- [ENTRIES SHOWN]:
##########
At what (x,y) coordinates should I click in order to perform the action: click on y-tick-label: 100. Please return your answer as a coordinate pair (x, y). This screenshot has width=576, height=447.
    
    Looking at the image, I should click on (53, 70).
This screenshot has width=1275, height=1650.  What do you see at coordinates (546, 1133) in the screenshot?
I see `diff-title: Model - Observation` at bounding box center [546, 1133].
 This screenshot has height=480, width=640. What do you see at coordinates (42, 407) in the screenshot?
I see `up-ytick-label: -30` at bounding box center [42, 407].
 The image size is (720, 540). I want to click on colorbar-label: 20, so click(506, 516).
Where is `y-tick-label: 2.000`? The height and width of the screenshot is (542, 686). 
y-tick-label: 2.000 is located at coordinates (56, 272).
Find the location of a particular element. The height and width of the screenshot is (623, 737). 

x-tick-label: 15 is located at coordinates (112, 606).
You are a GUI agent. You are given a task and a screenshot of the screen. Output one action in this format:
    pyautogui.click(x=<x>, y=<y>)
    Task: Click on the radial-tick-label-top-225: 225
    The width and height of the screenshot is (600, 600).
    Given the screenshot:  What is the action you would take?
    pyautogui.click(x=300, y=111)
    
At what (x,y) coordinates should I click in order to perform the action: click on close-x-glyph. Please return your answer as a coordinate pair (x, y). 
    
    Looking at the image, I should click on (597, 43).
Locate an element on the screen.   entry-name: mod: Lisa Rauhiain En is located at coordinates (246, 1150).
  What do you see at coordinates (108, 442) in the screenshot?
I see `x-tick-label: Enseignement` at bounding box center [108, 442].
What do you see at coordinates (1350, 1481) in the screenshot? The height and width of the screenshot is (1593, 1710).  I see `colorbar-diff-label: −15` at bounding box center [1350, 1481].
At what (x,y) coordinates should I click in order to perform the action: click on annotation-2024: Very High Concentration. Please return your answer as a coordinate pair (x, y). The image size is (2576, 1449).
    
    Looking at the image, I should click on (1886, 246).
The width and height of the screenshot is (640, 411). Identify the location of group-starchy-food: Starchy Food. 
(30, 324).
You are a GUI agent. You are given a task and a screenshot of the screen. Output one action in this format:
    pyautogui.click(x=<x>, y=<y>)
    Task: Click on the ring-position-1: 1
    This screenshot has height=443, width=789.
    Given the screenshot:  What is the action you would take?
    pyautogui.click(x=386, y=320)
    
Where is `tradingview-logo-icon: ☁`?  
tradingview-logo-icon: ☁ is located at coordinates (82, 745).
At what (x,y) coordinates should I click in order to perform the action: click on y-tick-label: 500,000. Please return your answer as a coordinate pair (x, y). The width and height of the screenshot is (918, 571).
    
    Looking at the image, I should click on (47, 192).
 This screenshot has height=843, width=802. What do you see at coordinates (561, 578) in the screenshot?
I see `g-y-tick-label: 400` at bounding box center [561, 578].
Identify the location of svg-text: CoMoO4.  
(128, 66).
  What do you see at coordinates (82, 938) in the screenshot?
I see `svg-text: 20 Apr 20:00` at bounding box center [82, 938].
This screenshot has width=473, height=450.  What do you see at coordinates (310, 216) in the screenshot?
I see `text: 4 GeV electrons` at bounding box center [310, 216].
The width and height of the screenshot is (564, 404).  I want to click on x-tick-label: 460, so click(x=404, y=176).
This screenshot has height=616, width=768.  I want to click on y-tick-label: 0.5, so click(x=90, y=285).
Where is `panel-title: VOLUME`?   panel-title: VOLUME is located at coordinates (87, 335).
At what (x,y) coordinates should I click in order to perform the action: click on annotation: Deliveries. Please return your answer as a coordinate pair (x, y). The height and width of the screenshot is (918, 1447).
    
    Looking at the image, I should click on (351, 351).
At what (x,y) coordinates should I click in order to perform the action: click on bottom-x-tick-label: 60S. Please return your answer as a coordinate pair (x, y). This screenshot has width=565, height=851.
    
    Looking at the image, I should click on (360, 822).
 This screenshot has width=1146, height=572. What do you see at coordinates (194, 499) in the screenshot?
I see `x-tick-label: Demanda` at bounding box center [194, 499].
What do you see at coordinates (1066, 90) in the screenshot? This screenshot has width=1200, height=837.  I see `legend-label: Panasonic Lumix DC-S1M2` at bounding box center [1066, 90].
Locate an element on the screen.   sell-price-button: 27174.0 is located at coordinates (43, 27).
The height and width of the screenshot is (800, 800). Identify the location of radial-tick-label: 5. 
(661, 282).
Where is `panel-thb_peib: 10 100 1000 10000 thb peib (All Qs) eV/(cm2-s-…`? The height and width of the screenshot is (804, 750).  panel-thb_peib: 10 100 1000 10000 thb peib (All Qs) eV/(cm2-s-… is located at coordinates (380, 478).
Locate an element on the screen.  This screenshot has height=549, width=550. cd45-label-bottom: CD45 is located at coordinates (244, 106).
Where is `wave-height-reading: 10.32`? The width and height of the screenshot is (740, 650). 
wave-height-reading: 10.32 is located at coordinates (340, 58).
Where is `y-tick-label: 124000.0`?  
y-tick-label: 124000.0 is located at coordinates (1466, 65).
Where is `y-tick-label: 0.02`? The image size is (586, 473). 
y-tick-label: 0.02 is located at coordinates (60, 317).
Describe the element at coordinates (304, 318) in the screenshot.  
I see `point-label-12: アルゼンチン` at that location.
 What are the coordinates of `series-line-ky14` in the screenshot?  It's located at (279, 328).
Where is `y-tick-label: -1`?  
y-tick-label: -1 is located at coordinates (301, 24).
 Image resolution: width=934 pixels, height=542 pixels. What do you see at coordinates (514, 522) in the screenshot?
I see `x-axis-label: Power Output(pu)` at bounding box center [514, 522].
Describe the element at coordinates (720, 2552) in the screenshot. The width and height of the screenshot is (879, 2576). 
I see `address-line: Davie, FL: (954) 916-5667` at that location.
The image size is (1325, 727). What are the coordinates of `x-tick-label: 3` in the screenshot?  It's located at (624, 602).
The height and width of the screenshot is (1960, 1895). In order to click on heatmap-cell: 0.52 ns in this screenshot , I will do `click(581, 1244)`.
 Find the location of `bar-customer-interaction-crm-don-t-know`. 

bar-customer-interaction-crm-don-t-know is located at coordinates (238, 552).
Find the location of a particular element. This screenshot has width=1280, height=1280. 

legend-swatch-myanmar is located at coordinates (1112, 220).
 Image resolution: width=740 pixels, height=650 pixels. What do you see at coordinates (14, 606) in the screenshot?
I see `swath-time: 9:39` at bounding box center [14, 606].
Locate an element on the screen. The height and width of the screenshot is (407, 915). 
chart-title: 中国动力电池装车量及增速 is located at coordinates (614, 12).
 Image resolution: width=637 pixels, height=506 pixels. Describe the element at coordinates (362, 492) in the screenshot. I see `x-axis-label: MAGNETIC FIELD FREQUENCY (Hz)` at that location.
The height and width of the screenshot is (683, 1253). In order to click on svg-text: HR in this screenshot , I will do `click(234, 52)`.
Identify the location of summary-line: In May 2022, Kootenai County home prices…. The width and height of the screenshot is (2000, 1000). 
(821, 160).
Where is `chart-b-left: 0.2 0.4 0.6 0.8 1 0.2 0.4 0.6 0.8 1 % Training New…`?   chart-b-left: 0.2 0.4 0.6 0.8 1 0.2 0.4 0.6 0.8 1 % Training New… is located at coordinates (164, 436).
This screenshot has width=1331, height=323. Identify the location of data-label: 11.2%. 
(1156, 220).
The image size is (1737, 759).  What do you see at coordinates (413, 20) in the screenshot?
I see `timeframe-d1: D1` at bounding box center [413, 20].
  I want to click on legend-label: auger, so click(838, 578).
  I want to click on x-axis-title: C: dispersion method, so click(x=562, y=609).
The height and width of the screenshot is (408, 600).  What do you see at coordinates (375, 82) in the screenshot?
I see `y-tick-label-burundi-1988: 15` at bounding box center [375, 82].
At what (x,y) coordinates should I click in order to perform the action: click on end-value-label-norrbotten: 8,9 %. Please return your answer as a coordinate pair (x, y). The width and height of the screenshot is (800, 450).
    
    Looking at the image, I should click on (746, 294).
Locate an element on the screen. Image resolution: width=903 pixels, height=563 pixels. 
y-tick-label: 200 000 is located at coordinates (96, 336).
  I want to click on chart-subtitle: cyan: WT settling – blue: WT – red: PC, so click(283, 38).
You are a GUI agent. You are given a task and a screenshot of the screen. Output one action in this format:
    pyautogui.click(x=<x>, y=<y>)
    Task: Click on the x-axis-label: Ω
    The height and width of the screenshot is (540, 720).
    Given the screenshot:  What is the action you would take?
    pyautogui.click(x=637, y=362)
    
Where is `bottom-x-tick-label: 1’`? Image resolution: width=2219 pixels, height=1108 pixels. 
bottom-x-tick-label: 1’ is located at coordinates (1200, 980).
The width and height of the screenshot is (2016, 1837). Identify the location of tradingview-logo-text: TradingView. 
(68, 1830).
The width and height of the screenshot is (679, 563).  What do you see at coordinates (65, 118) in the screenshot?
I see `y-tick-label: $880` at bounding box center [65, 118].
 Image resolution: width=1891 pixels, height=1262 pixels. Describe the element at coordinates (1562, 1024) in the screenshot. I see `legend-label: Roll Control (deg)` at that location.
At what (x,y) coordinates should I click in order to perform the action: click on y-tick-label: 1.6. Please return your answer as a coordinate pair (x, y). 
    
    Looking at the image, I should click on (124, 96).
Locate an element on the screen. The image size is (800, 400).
##########
- [WORK INSTRUCTIONS]:
Copy out the lines above word for word, starting with the line that contains "Find the location of a particular element. The" and going on through the line that contains "pyautogui.click(x=300, y=111)".

- [SOLUTION]:
Find the location of a particular element. The height and width of the screenshot is (623, 737). 

x-tick-label: 15 is located at coordinates (112, 606).
You are a GUI agent. You are given a task and a screenshot of the screen. Output one action in this format:
    pyautogui.click(x=<x>, y=<y>)
    Task: Click on the radial-tick-label-top-225: 225
    The width and height of the screenshot is (600, 600).
    Given the screenshot:  What is the action you would take?
    pyautogui.click(x=300, y=111)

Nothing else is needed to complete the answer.